Friday 30 June 2006
Guidance Explorer will tell you what To Do and what not to Do
Over to Scott for more details about Patterns and Practices Guidance Explorer. It looks promising. Thanks Scott.
Wednesday 28 June 2006
ORM community site
Roy Esherove has created new community site which is devoted to ORM stuff. This gut doesn't stop amazing me :) which is good. If you are intrested in this topic give a try and contribute at some stage.
Tuesday 20 June 2006
Developing software is not the same as selling carpets
Again something interesting from Joel. And my two cents. I would like to emphasize a thought that he presents at the end of the post. In short you have to know the field you run your company in. It’s obvious that developing software is different then selling carpets. I’m not saying one is more difficult then the other I’m saying they are different.
Sunday 11 June 2006
Assess yourself and find out what can be improved.

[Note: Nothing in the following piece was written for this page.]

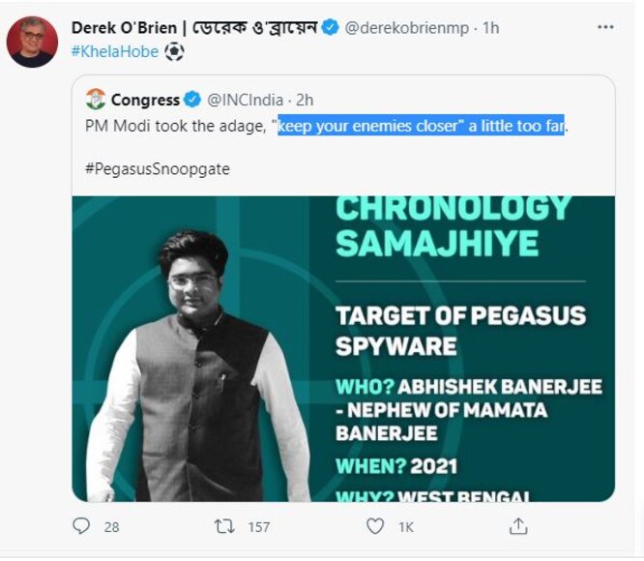
Task: Like the tweet with the heart icon
Action: point(375,526)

Just go to John Skeet’s blog and assess yourself. In short, are you really able to work in a team?
#1 - Overengineering (in complexity and/or performance)
I agree. It’s important that your algorithm/method has time complexity O(n) instead of O(en) but it’s not very often really important whether you use foreach or for loop. Mind that the first one makes code much more readable. But I have to emphasize that casting to String and calling ToString method is a different kettle of fish because if you call ToString it means you are not sure what kind of object you handle and I call it “text based programming” which I hate :).

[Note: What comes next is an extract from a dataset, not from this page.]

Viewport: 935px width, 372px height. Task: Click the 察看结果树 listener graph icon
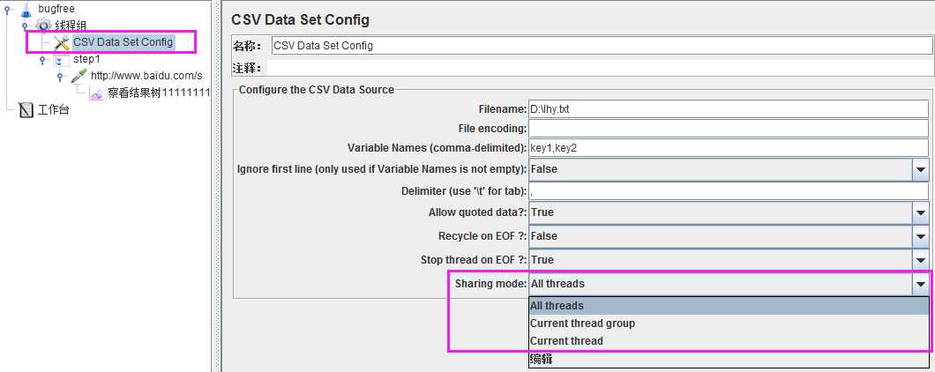tap(97, 93)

Personal guilt rating: 5(but I’m aware of it and I’m working on it)
#2 - Not considering the code's readership
I agree. I think that there should be even a subject during everyone’s studies that deals with code maintability.
#3 - Assuming your code works
According to the quantum physics theory everything is possible to some extent – just probability. Therefore I don’t assume anything :).
#4 - Using the wrong tool for the job
I’ve noticed that if a company is Microsoft oriented then it doesn’t even consider using Open Source software and the other way around if a company comes from the Linux world it hates Microsoft solutions just because it comes from Microsoft. It’s strange but true.
#5 - Excessive code pride
I have to be proud of my code but from time to time I probably should just keep saying: It’s not my baby, it’s not my baby…
#6 - Failing to acknowledge weaknesses
I think that it’s a good habit to mention to people (at the end of the conversation) that I am not sure about this and that and they should check it on their own.
#7 - Speaking with an accent
I don’t like using any technology/tool/approach I don’t know/understand and I think that a coping of some patterns it’s really possible only if someone doesn’t know the technology/tool/approach he/she uses.
Thursday 1 June 2006
C# via CLR - looks good :)
I've just come across C# via CLR by Jeffrey Richter. It must be interesting and worth reading. Just how to get it very quickly :)?